#### Task to carry out:
Quote the data word for word, starting at the line that contains "Identify the location of kpi-time: 00:23." and ending at the line that contains "oscillator-y-tick-label: 0.00 is", with both of those lines included. Leave the pictures out of your answer.

START Given data

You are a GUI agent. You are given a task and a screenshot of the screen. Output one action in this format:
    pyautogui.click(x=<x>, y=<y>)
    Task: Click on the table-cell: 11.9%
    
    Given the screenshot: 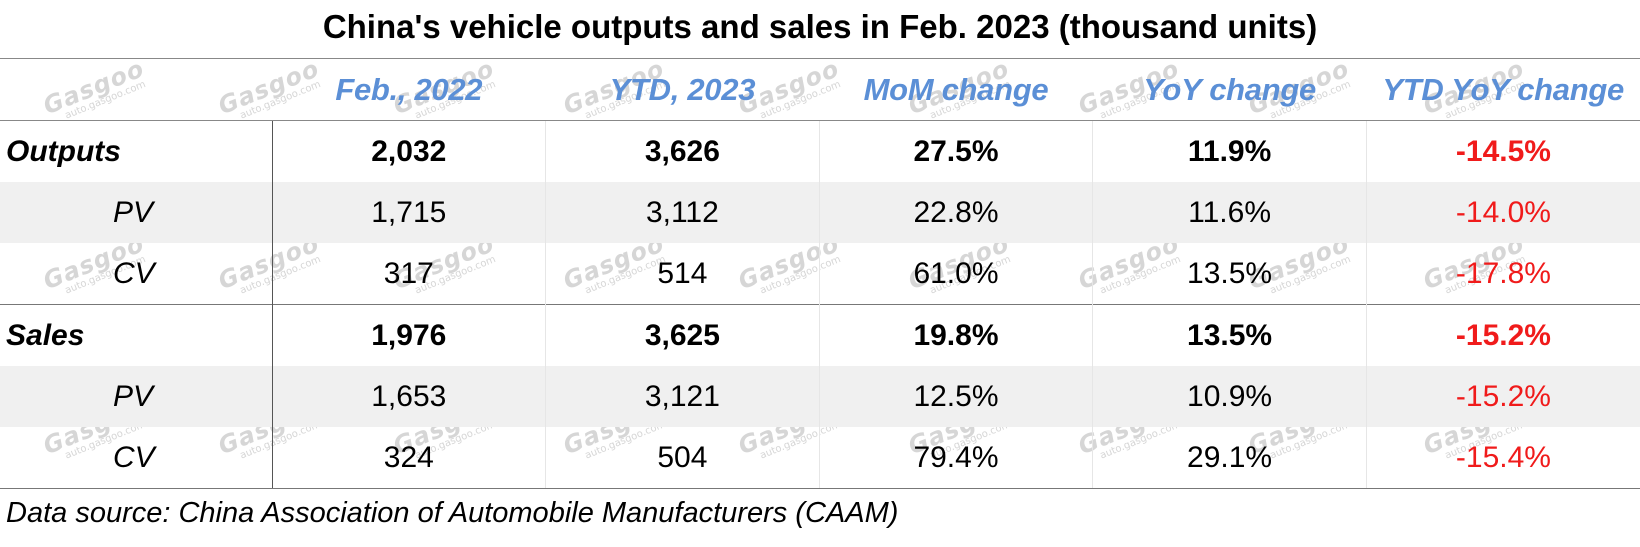 What is the action you would take?
    pyautogui.click(x=1230, y=151)
    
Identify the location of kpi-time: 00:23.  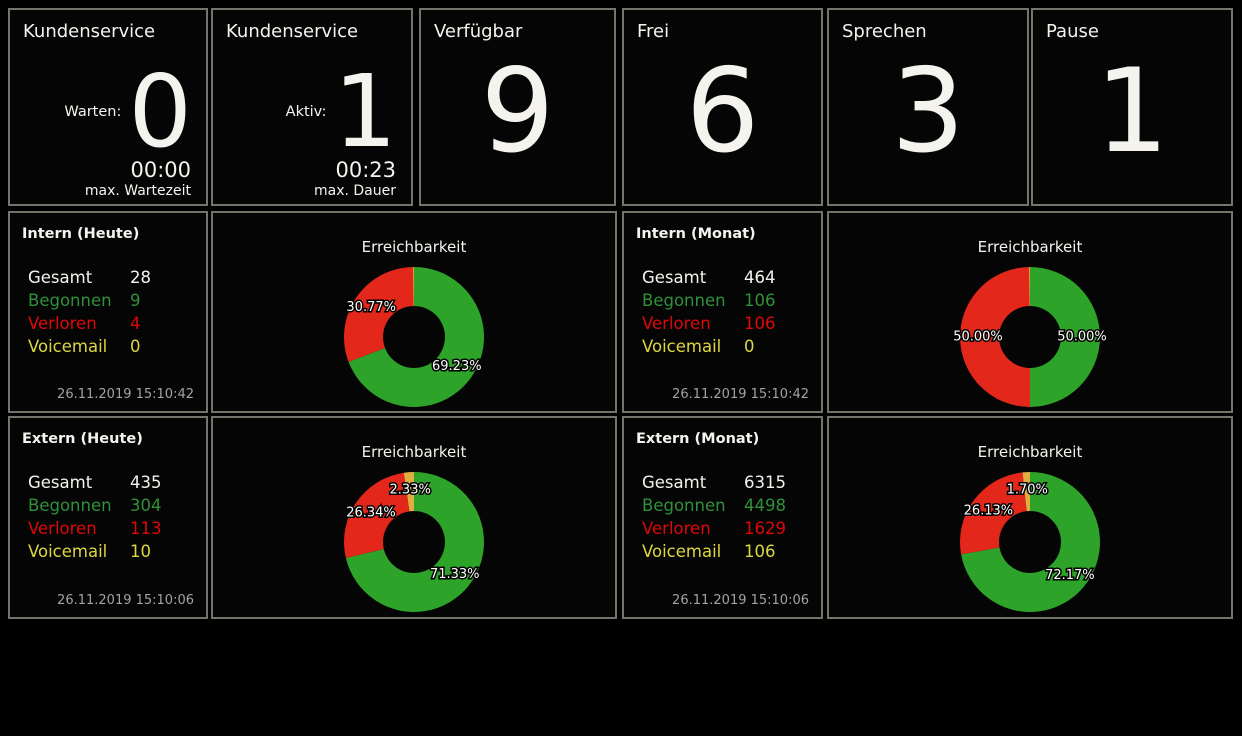
(366, 170).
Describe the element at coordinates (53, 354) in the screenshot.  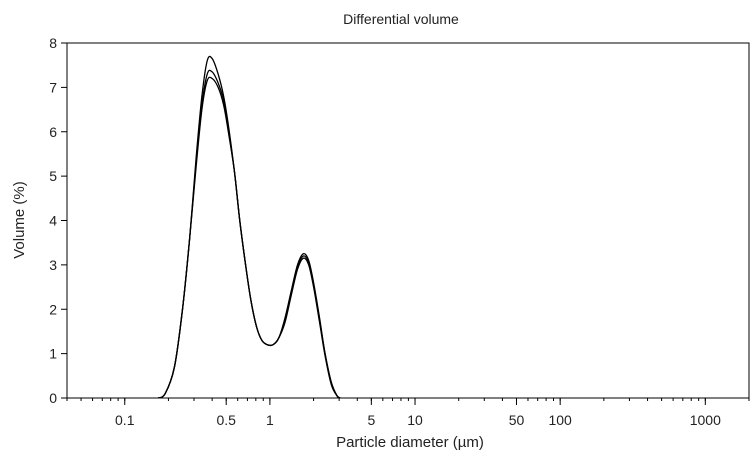
I see `y-tick-label: 1` at that location.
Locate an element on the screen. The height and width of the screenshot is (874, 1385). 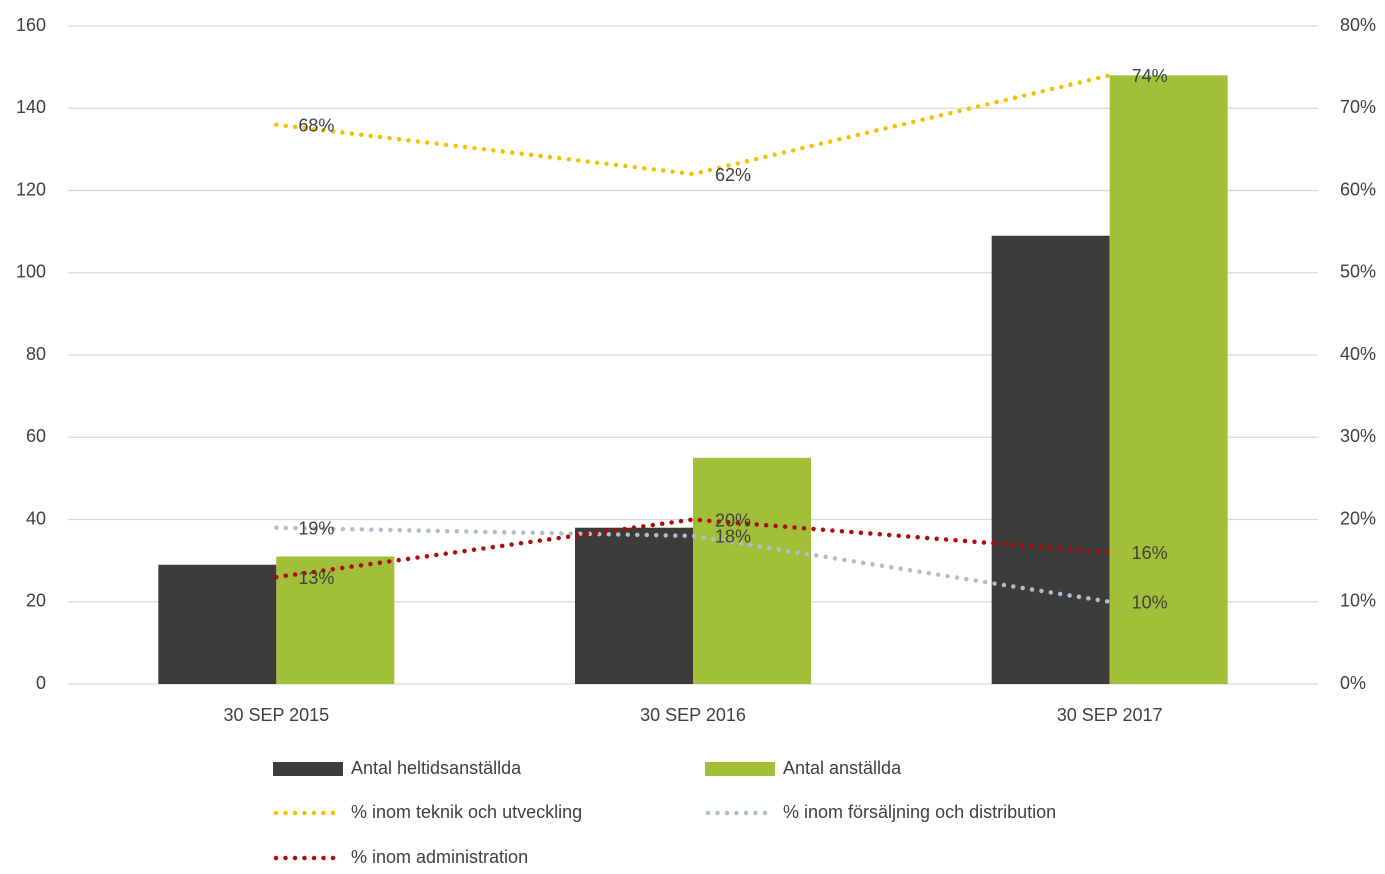
data-label: 19% is located at coordinates (316, 528).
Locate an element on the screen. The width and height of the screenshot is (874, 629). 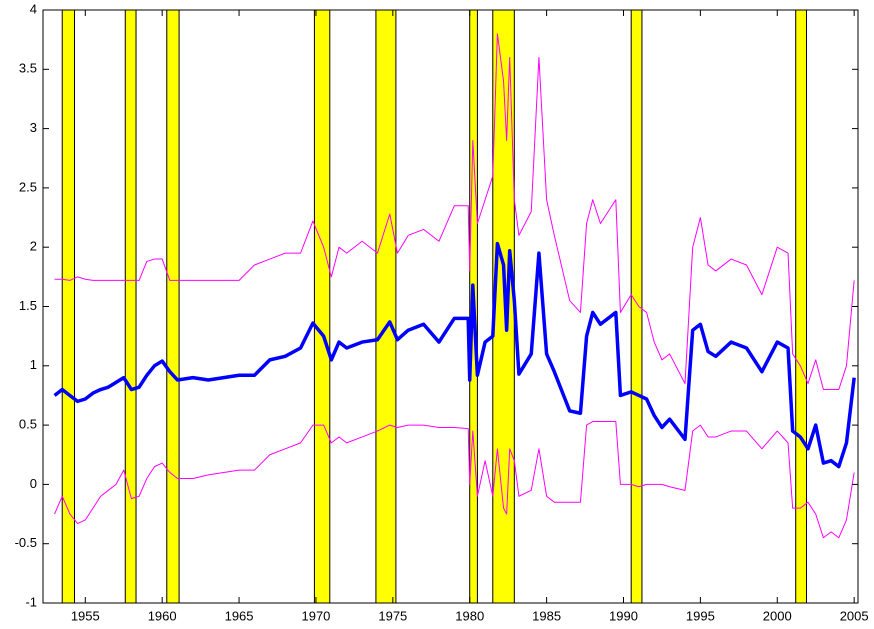
x-tick-label: 1995 is located at coordinates (700, 616).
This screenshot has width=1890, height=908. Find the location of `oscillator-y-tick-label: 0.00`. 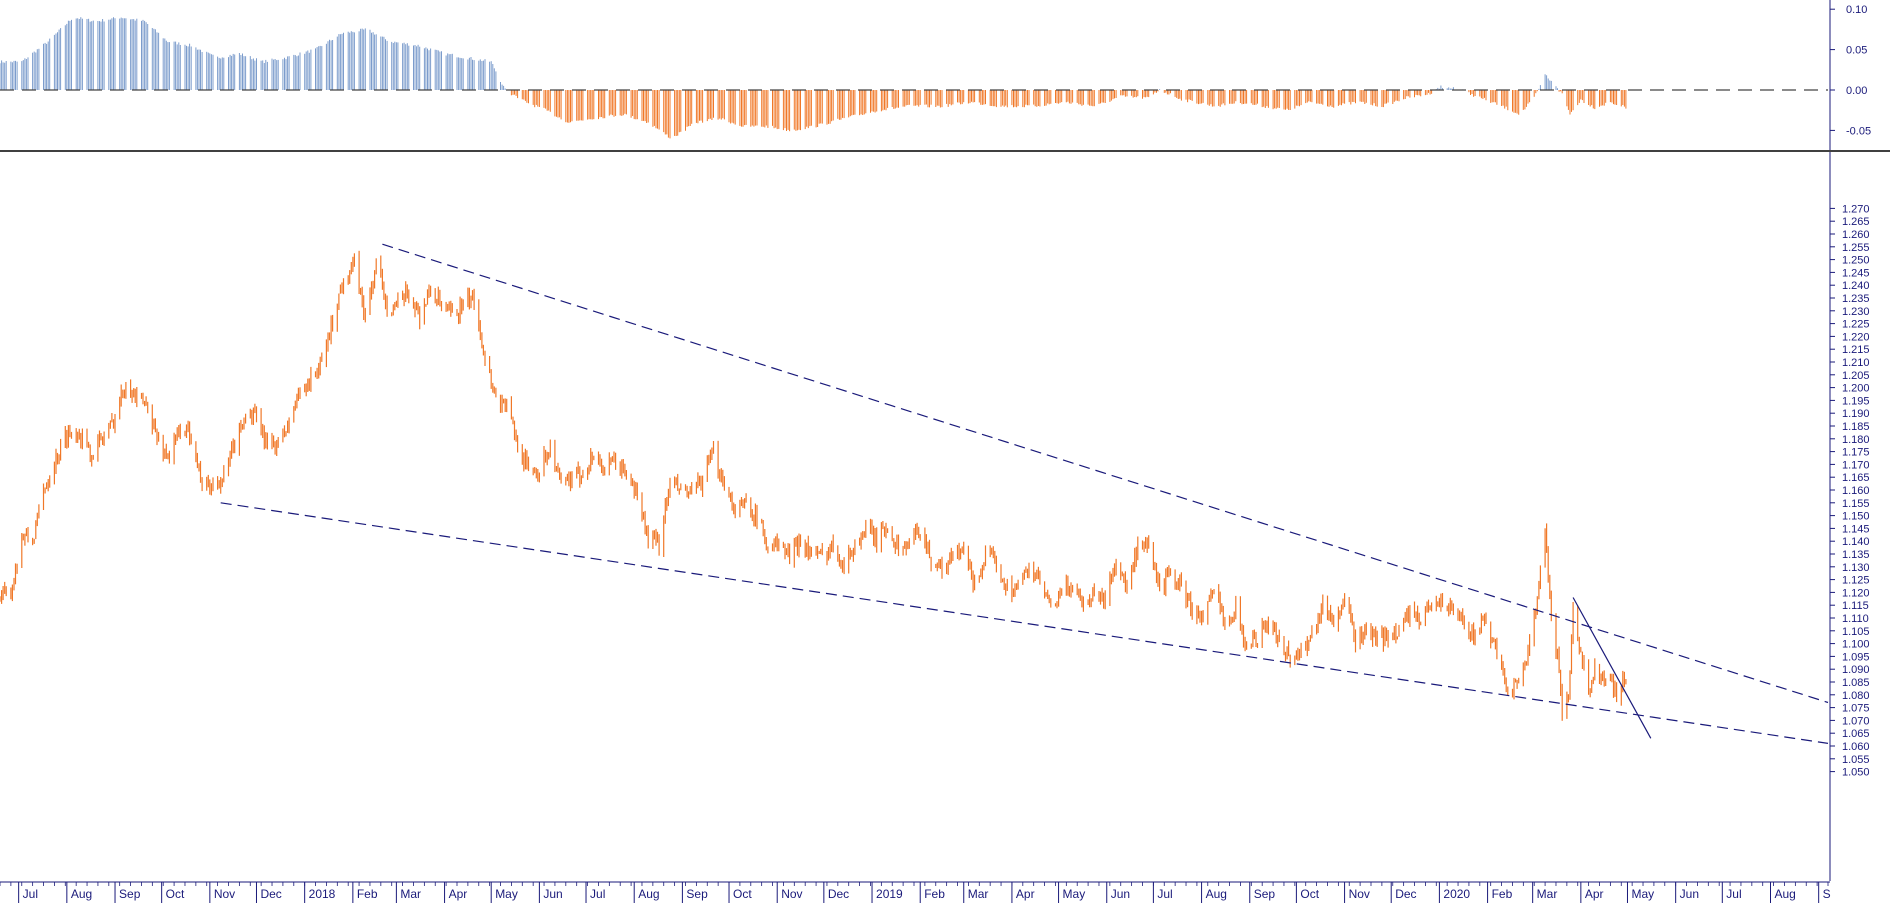

oscillator-y-tick-label: 0.00 is located at coordinates (1856, 91).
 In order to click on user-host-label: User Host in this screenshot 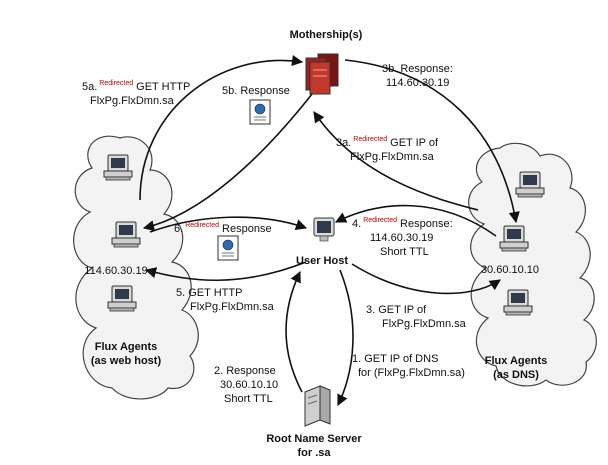, I will do `click(322, 261)`.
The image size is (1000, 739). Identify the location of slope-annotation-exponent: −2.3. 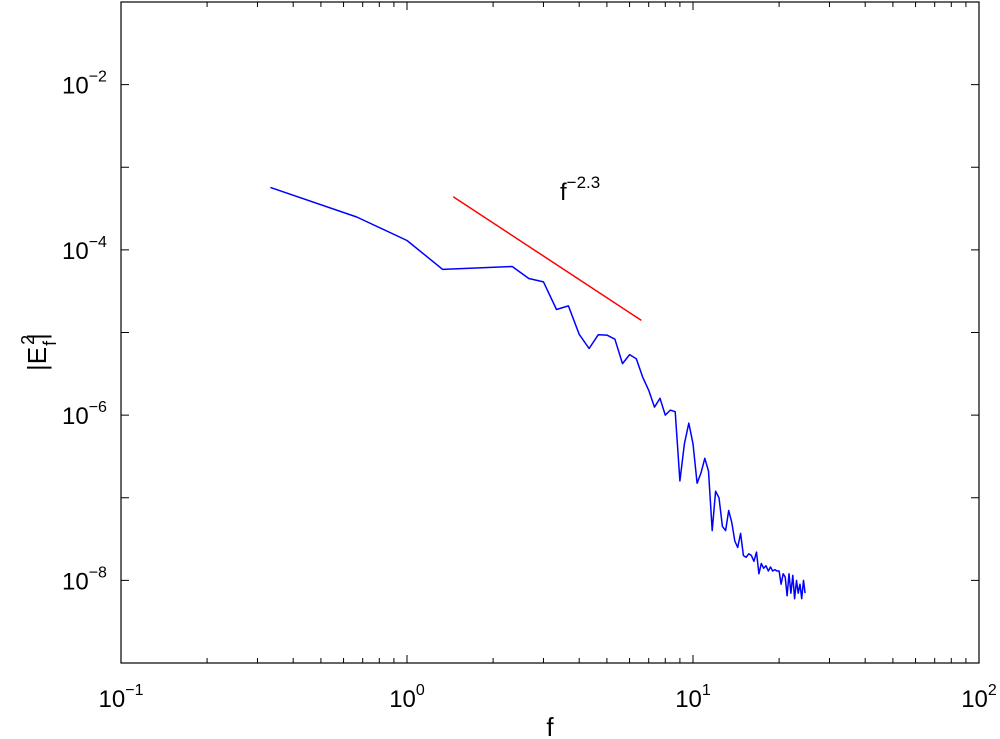
(584, 182).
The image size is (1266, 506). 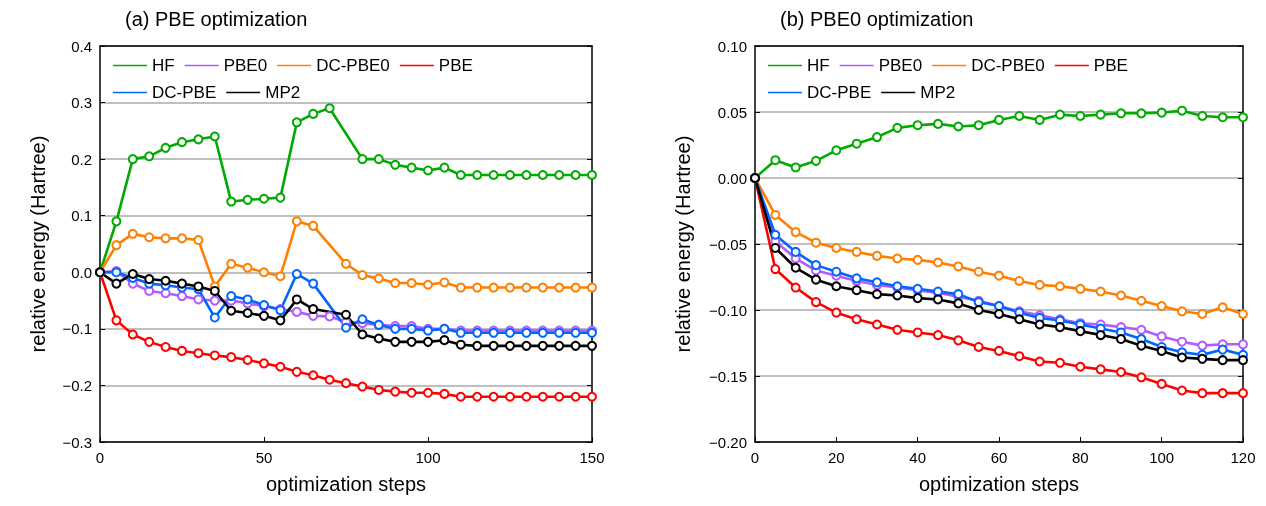 I want to click on y-tick-label: 0.00, so click(x=732, y=178).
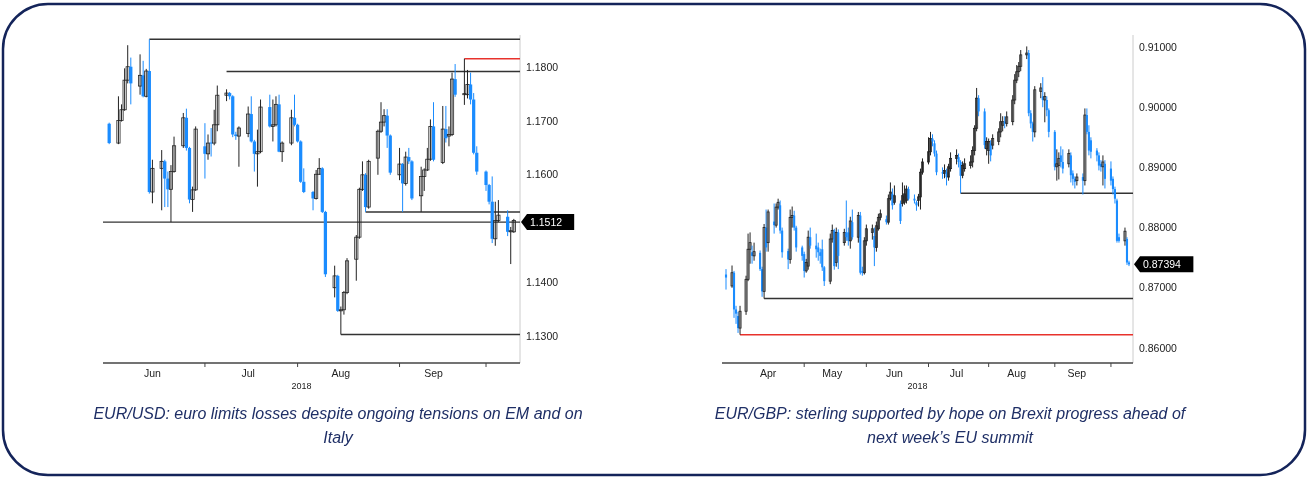  I want to click on text: EUR/GBP: sterling supported by hope on Brexit progress ahead of next week’s EU summit, so click(950, 426).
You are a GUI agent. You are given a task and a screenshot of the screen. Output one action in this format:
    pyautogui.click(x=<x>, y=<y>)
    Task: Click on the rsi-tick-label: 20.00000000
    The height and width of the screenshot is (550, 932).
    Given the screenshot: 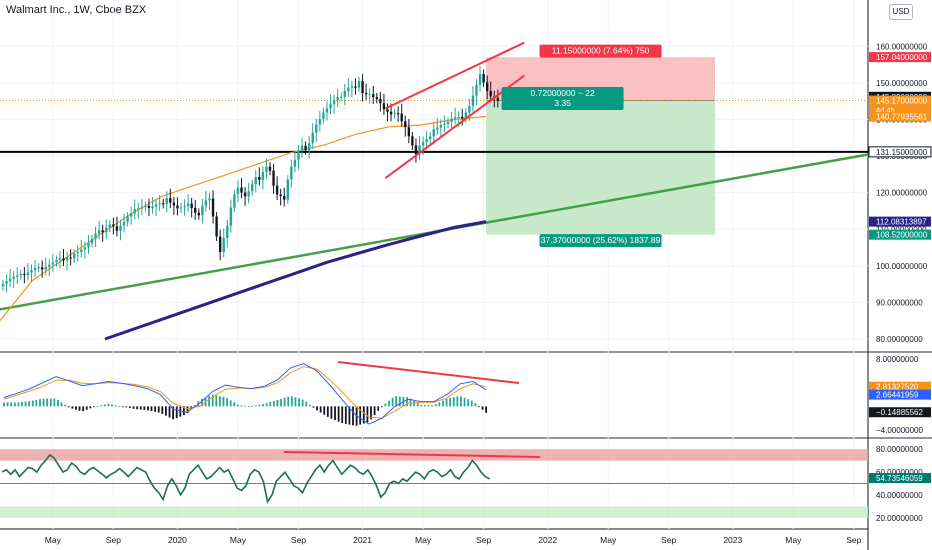 What is the action you would take?
    pyautogui.click(x=900, y=518)
    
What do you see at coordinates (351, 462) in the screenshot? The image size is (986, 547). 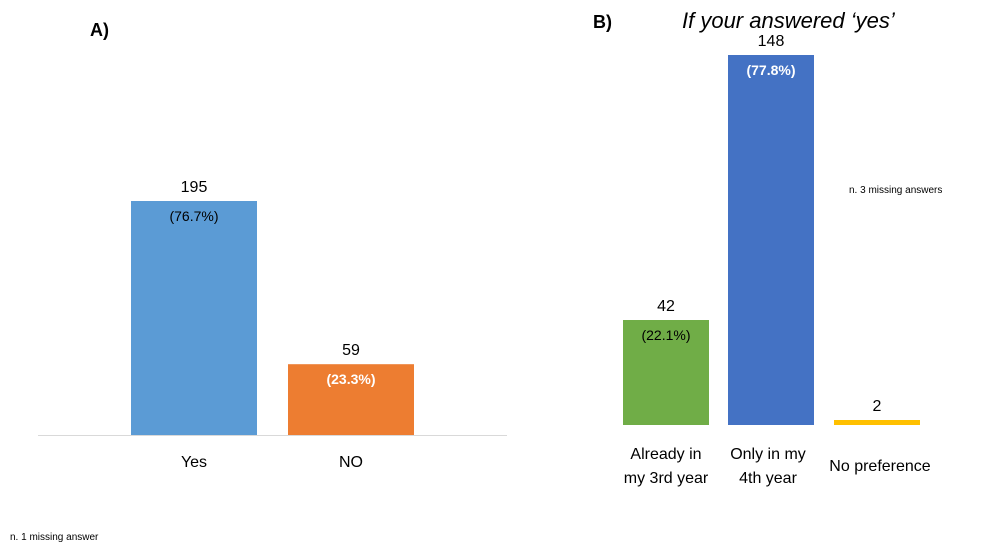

END Given data

#### Result of the exercise:
Identify the location of kpi-time: 00:23.  
(366, 170).
Describe the element at coordinates (53, 354) in the screenshot.  
I see `y-tick-label: 1` at that location.
Locate an element on the screen. The height and width of the screenshot is (874, 1385). 
data-label: 19% is located at coordinates (316, 528).
Locate an element on the screen. The width and height of the screenshot is (874, 629). 
x-tick-label: 1995 is located at coordinates (700, 616).
This screenshot has width=1890, height=908. Find the location of `oscillator-y-tick-label: 0.00`. 

oscillator-y-tick-label: 0.00 is located at coordinates (1856, 91).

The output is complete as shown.